Mercifully, there is a little more to Singapore and being such a small nation it is not dificult to find places. I found the most fun was to be had by simply wandering around the city centre and admiring some of the massive buildings and the colonial touches hidden away amidst. Far and away my favourite discovery was of a cricket pitch sited implausibly, yet marvellously, bang in the centre of town. Massive skyscrapers form the backdrop for either end whilst the national Parliament/Senate sits at square leg. How brilliant of my British forebears to get their priorities absolutley right when it came to zoning!


View of cricket pitch looking towards town centre.


And the view looking the other way is not exactly different!


Amongst many run-of-the-mill skyscrapers there are several rather striking ones with this structure being perhaps my favourite.

Feeling in the colonial mood, the day would not have been complete without sampling the famous Singapore Sling cocktail at the very place it was invented, namely the Raffles Hotel. This place is a wonderful English throwback to the Colonial Twenties with several differently-styled bars all serving up the aforementioned drink (amongst a wide selection). It has been commented before that I would have been very much at home as an English ex-pat in the pre-war colonial era. I am not sure if this is a compliment or an insult(!) but I certainly felt very happy just watching the world go by for an hour or two over several of the distinctly more-ish cocktails.

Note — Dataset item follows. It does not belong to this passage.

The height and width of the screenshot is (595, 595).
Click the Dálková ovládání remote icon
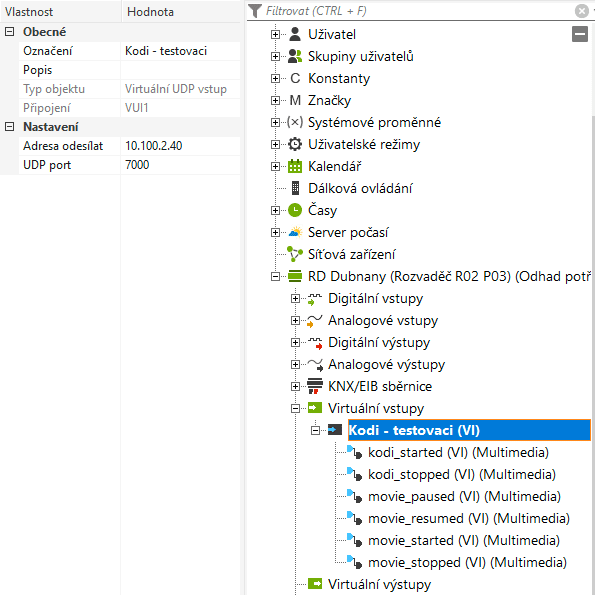click(x=295, y=188)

The smart front entrance to the famous Raffles Hotel. Needless to say, I found my way to the bar through a different route.

There are a few more sights to Singapore including excellent Indian and Chinese quarters which both present a multi-sensory experience as ears, nose and eyes are all enchanted. As a fan of both respective cuisines I had little difficulty in allowing taste to make it four out of five senses but I was happy to draw the line there!!!


One of the many Hindu temples in the Indian quarter.


One of the many Buddhist temples in the Chinese quarter.

There is, thankfully, one part of the place that is not built-up and this is the Bukit Timah nature reserve - possibly the only expanse of primary rainforest located within a major world city. There are several Nature Trail walks that one can do within the area and, naturally, I set off on the longest one which takes you on a round-about route up to the highest point in the country at a modest 164m.


This is the highest point in Singapore. However, it seems rather unneccessary to give the altitude to the nearest centimetre and even more bizarre to give longitude and latitude to hundredths of a second, which by my reckoning equates to 30cm. Which side of the rock do you reckon they are referring to?


Singapore is famous for being a fairly strict society and I wasn't going to trespass here!

After about 20 minutes and when I was approximately at the furthest point from the way out, the sky also decided to remind me of my latitude, though perhaps not quite to the same degree of precision. As I started, I had wondered why there were lots of people ending their walks and virtually no one starting. Of all the people in the world, I should be one who knows that in the afternoon near the equator there is a thunderstorm. It is almost like saying there is sun in the desert - it happens nearly every day. Yet again, I had contrived to be in the wrong place. What's more, being on the highest point in the country surrounded by large trees, rain was the least of my worries. Luckily, I found a modest shelter and the storm passed pretty quickly with its silver lining instantiating itself in being able to wander back through the mud accompanied only by birds and insects.


So that would be why they call it rainforest.

And that was it for the island-state that is Singapore and I even managed to pass my day and a half there without being fined for any of the trivial matters that are criminal in Singapore such as chewing gum, jay walking and, unbelievably, not flushing a toilet. Singapore is not really a technical island anymore as they have built a causeway/bridge over to the mainland where it is Malaysia and this is where my bus now took me.


The causeway from Singapore to Malaysia.